Date Published: February 6, 2018
Publisher: Public Library of Science
Author(s): Alexander Stepanov, Tatiana Karelina, Nikolai Markevich, Oleg Demin, Timothy Nicholas, Hemant K. Paudel.
Abnormal tau metabolism followed by formation of tau deposits causes a number of neurodegenerative diseases called tauopathies including Alzheimer’s disease. Hyperphosphorylation of tau protein precedes tau aggregation and is a topic of interest for the development of pharmacological interventions to prevent pathology progression at early stages. The development of a mathematical model of multisite phosphorylation of tau would be helpful for searching for the targets of pharmacological interventions and candidates for biomarkers of pathology progression. In the present study, we for the first time developed a model of multisite phosphorylation of tau protein and elucidated the relative contribution of kinases to phosphorylation of distinct sites. The model describes phosphorylation of tau or PKA-prephosphorylated tau by GSK3β and CDK5 and dephosphorylation by PP2A, accurately reproducing the data for short-term kinetics of tau (de)phosphorylation. Our results suggest that kinase inhibition may more specifically prevent tau hyperphosphorylation, e.g., on PHF sites, which are key biomarkers of pathological changes in Alzheimer’s disease. The main features of our model are partial phosphorylation of tau residues and merging of random and sequential mechanisms of multisite phosphorylation within the framework of the probability-based approach assuming independent phosphorylation events.

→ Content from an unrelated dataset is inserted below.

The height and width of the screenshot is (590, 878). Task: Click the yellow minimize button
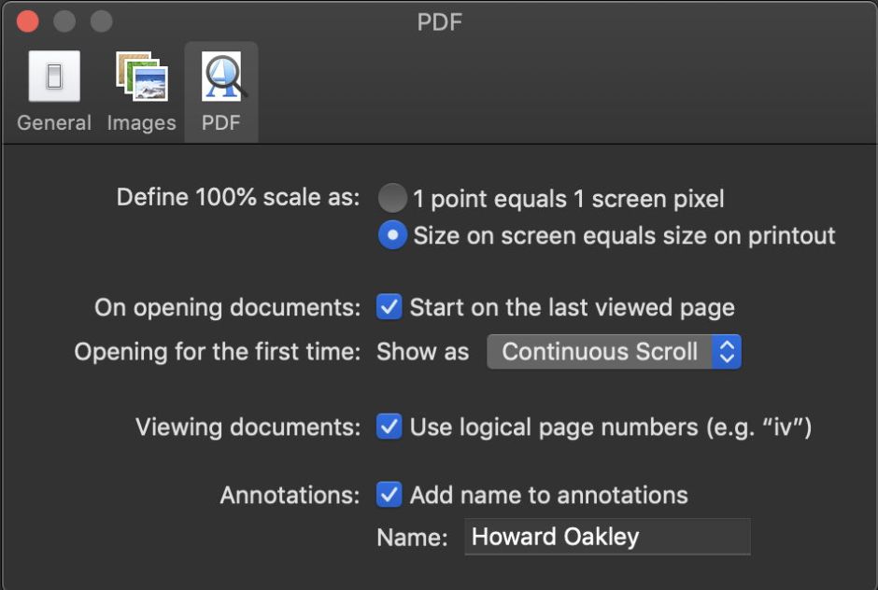point(64,19)
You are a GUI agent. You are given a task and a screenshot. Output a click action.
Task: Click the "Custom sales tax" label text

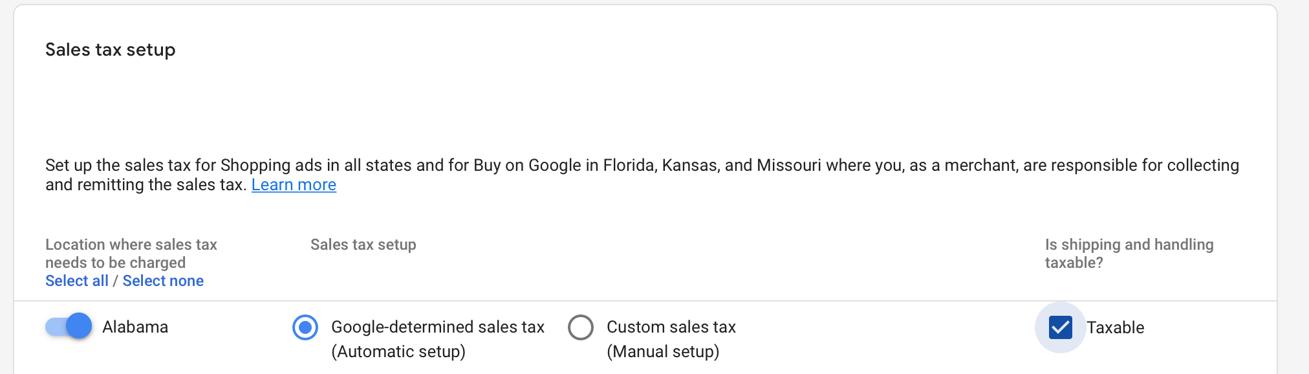coord(671,327)
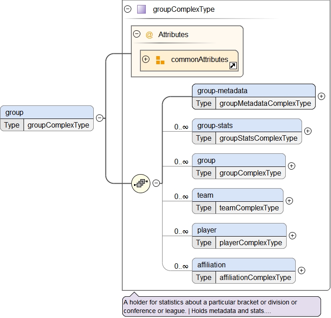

Microtubule-associated protein tau (MAPT) stabilizes microtubules regulating cell architecture and cargo transport . As an intrinsically disordered protein in its unbound state, tau adopts an ensemble of conformations more or less susceptible to different modifications. The most important events leading to pathological tau aggregation are the hyperphosphorylation, conformational changes, and truncation of native tau protein . The sequence and hierarchy of the events are complex and cannot be traced in vitro and especially in vivo. At the same time, various events may facilitate pathological processes or protect from them. Hyperphosphorylation of tau may be regarded as an imbalance between kinases and phosphatases owing to either activation of tau kinases or inhibition of tau phosphatases. Multisite phosphorylation is an important mechanism for regulation of a protein’s function and life-time and triggers conformational changes that alter its interactions with other proteins. More than 80 residues of tau can be potentially phosphorylated by a number of kinases . Hyperphosphorylation of tau is associated with tau aggregation into fibrils and neurofibrillary tangles correlating with the development of neurodegenerative diseases: various tauopathies including Alzheimer’s disease (AD). Indeed, in vitro experiments show that phosphorylation of tau protein accelerates its aggregation into fibrils  of which neurofibrillary tangles consist.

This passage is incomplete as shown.